Box D.1 provides absolute and relative contraindications to exercising based on the Contraindications to Exercise Testing from the American Heart Association.1 Performing a pre-exercise screening and the careful review of a participant’s medical history will help identify potential contraindications.

Box D.1

Contraindications to exercising (adapted from a Scientific Statement by the American Heart Association)1

Absolute contraindications

  • Acute myocardial infarction (MI), within 2 days
  • Ongoing unstable angina
  • Uncontrolled cardiac arrhythmia with haemodynamic compromise
  • Active endocarditis
  • Symptomatic severe aortic stenosis
  • Decompensated heart failure
  • Acute pulmonary embolism, pulmonary infarction or deep vein thrombosis
  • Acute myocarditis or pericarditis
  • Acute aortic dissection
  • Physical disability that precludes safe exercise

Relative contraindications

  • Known obstructive left main coronary artery stenosis
  • Moderate-to-severe aortic stenosis with uncertain relation to symptoms
  • Tachyarrhythmias with uncontrolled ventricular rates
  • Acquired advanced or complete heart block
  • Hypertrophic obstructive cardiomyopathy with severe resting gradient
  • Recent stroke or transient ischaemic attack
  • Mental impairment with limited ability to cooperate
  • Resting hypertension with systolic or diastolic blood pressures > 200/110 mmHg
  • Uncorrected medical conditions, such as significant anaemia, important electrolyte imbalance and hyperthyroidism

Reprinted with permission Circulation. 2013;128:873–934 ©2013 American Heart Association, Inc.

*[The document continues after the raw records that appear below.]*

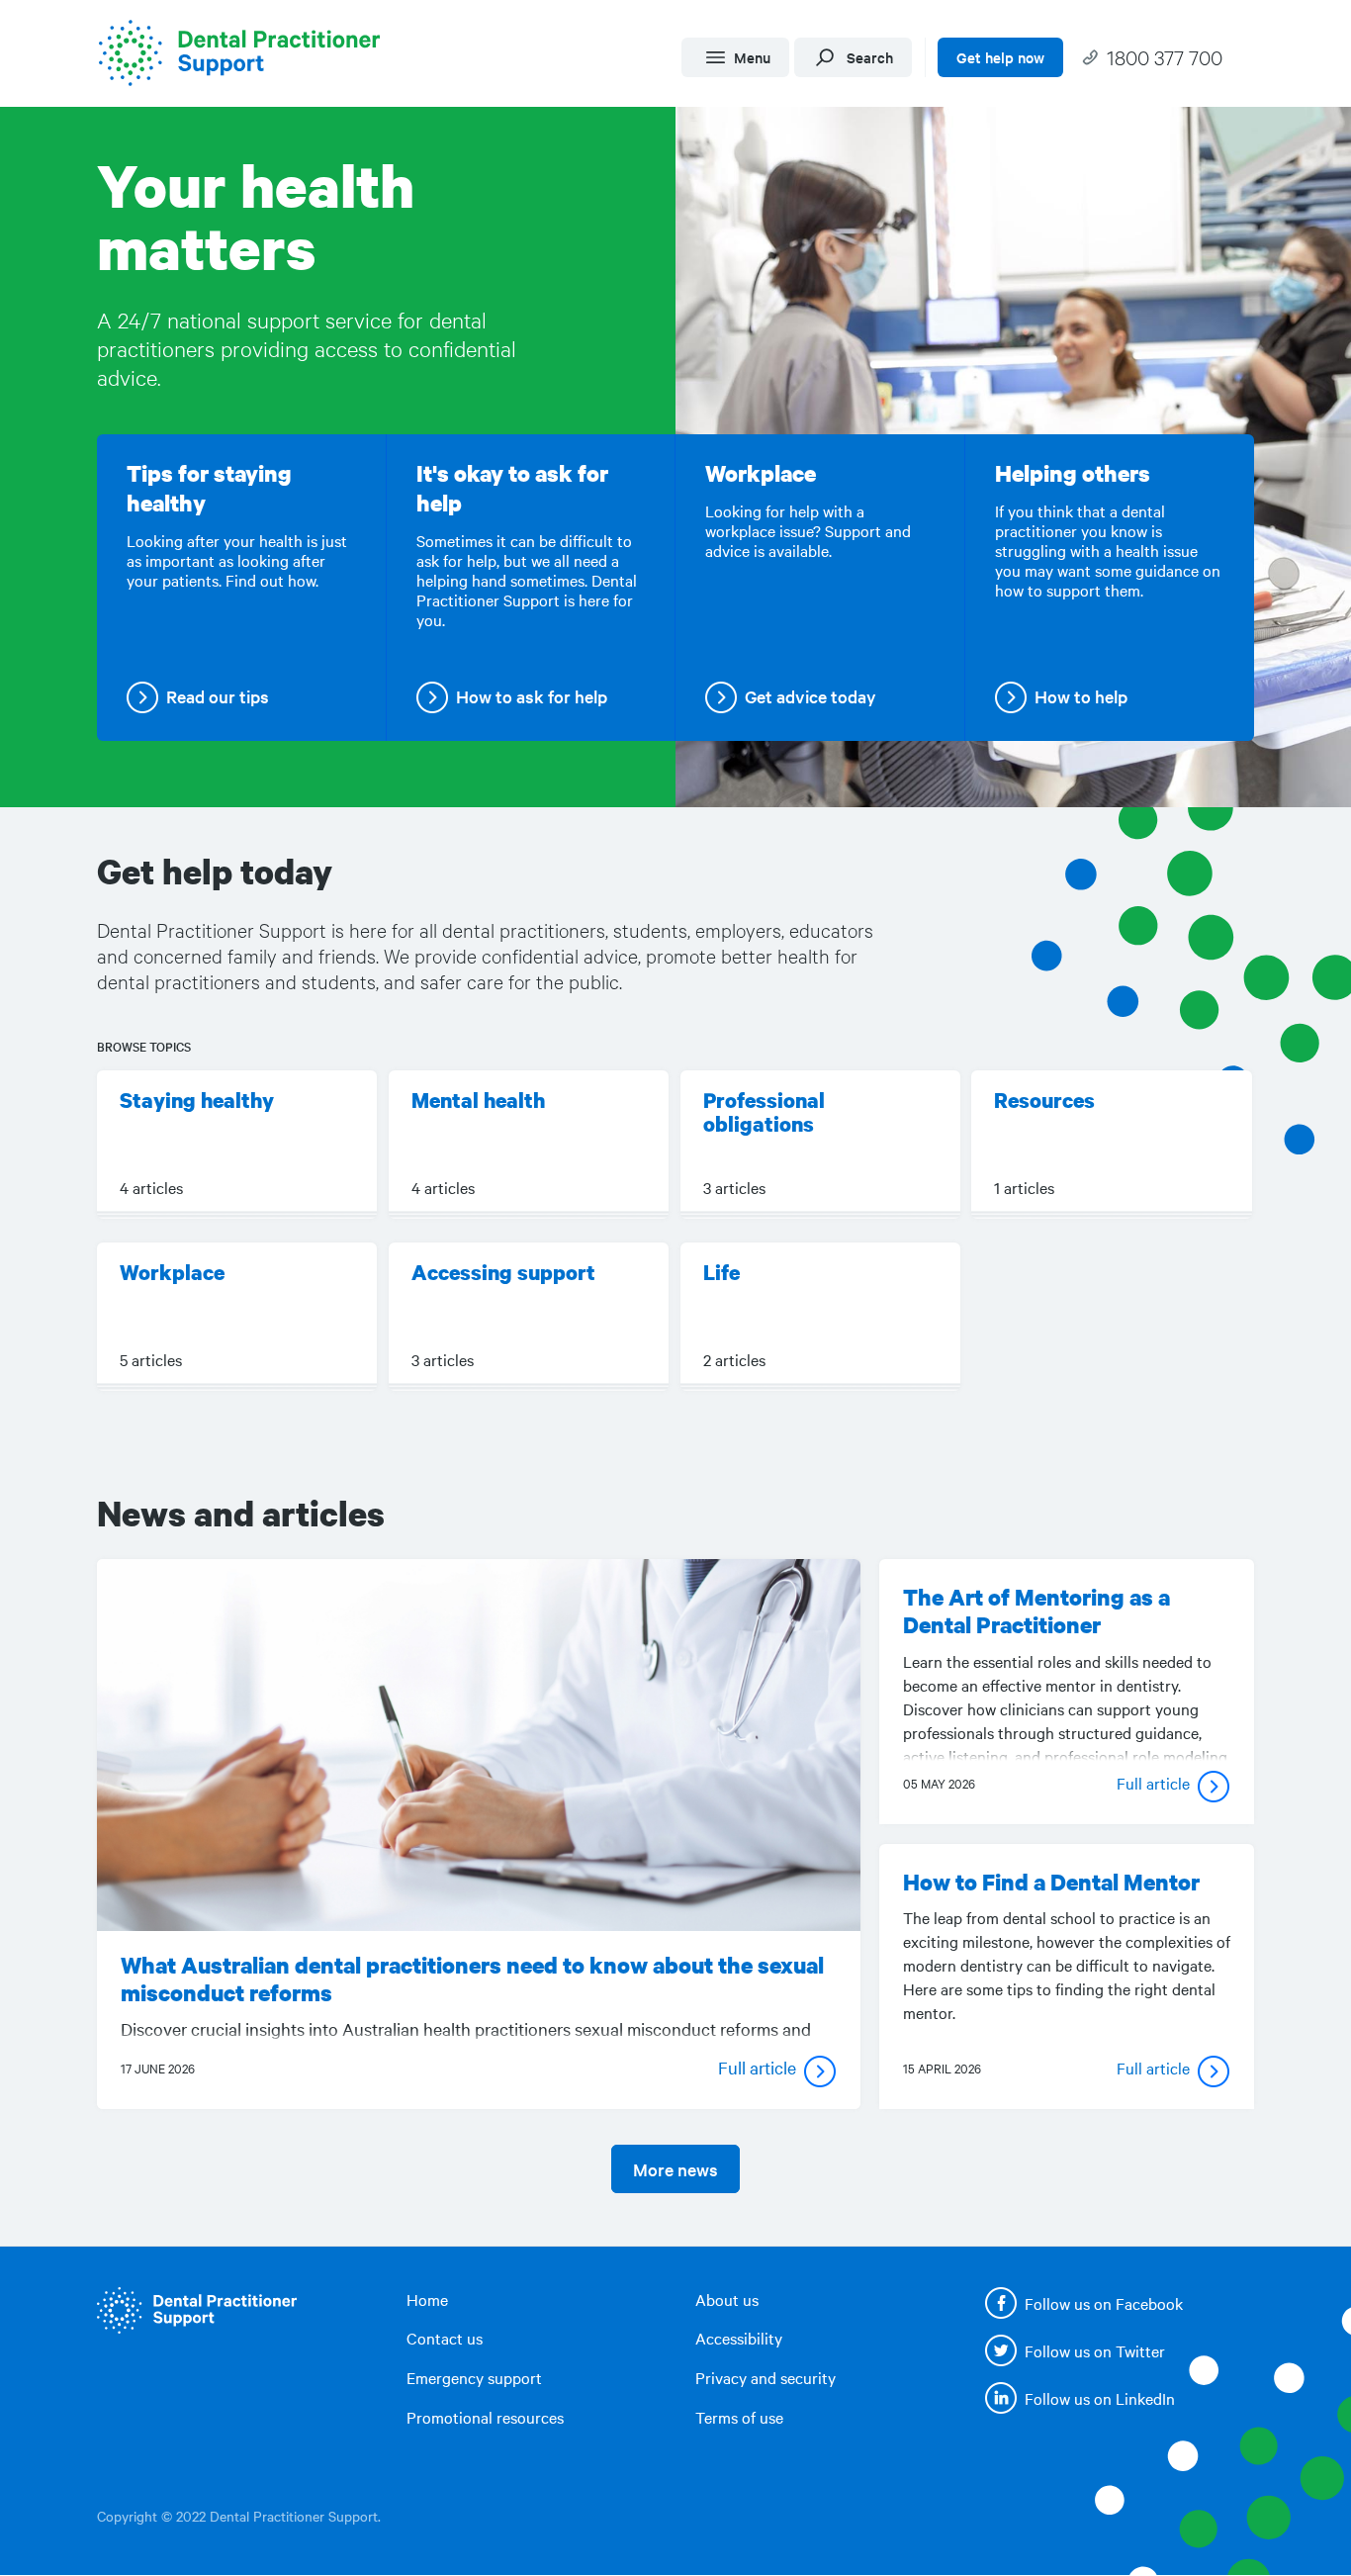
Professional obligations (764, 1112)
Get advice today (810, 696)
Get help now (1000, 56)
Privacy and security (765, 2377)
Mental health (478, 1100)
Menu (752, 56)
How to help (1081, 696)
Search (870, 56)
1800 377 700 (1164, 56)
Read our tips (217, 696)
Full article (757, 2067)
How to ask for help (531, 696)
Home (427, 2299)
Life (734, 1272)
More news (675, 2169)
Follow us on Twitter (1095, 2350)
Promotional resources (485, 2417)
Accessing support (503, 1272)
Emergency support (474, 2377)
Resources (1044, 1100)
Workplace (172, 1272)
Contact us (444, 2337)
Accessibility (738, 2337)
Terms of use (739, 2417)
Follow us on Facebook (1104, 2303)
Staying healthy (197, 1100)
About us (727, 2299)
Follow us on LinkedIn (1100, 2398)
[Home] (247, 53)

Absolute contraindications

An absolute contraindication is a reason or criterion that makes it inadvisable to exercise. Undertaking or continuing to exercise could place the participant at a higher risk of an untoward event (e.g. injury or medical condition) occurring as a result of exercising. Participants with absolute contraindications should not exercise until such conditions are stabilised or adequately treated.

Relative contraindications

A relative contraindication is a reason or criterion that needs to be considered in deciding whether to exercise. Factors such as the risk versus benefit and access to medical support need to be considered. Participants with relative contraindications should not exercise until the risks and benefits are carefully assessed.

Reference

1. Fletcher GF, Ades PA, Kligfield P, et al. On behalf of the American Heart Association Exercise, Cardiac Rehabilitation, and Prevention Committee of the Council on Clinical Cardiology, Council on Nutrition, Physical Activity and Metabolism, Council on Cardiovascular and Stroke Nursing, and Council on Epidemiology and Prevention. Exercise standards for testing and training. A scientific statement from the American Heart Association Circulation 2013;128: 873-934.